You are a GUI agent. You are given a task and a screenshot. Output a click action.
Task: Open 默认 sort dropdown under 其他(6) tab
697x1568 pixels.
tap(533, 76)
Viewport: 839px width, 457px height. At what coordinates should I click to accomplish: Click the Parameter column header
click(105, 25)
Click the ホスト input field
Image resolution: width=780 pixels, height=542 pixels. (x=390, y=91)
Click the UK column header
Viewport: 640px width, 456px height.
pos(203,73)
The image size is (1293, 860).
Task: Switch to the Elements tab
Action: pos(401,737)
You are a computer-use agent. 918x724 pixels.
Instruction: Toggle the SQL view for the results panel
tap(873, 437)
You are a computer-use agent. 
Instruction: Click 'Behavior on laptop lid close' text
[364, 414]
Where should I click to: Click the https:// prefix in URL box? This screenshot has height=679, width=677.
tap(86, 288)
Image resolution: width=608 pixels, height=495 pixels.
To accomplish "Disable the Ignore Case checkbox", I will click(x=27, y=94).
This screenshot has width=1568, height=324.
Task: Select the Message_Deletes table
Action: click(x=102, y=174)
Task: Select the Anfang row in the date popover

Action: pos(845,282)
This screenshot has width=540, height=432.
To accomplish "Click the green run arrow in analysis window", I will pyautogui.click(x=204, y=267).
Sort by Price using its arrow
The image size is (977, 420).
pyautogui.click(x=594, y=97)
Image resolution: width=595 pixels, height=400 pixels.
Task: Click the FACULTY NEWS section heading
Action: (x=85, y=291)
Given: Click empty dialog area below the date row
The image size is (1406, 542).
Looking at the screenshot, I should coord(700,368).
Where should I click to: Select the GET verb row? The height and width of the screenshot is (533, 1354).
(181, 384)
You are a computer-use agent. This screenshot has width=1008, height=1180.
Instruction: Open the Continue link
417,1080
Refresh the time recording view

-----

# [What you will do]
Set down again, word for word, the stretch of records from the line with "Click the ホスト input field" to the line with "Image resolution: width=608", both of those lines included.

# [Task answer]
Click the ホスト input field
Image resolution: width=780 pixels, height=542 pixels. (x=390, y=91)
Click the UK column header
Viewport: 640px width, 456px height.
pos(203,73)
The image size is (1293, 860).
Task: Switch to the Elements tab
Action: pos(401,737)
You are a computer-use agent. 918x724 pixels.
Instruction: Toggle the SQL view for the results panel
tap(873, 437)
You are a computer-use agent. 
Instruction: Click 'Behavior on laptop lid close' text
[364, 414]
Where should I click to: Click the https:// prefix in URL box? This screenshot has height=679, width=677.
tap(86, 288)
Image resolution: width=608 pixels, height=495 pixels.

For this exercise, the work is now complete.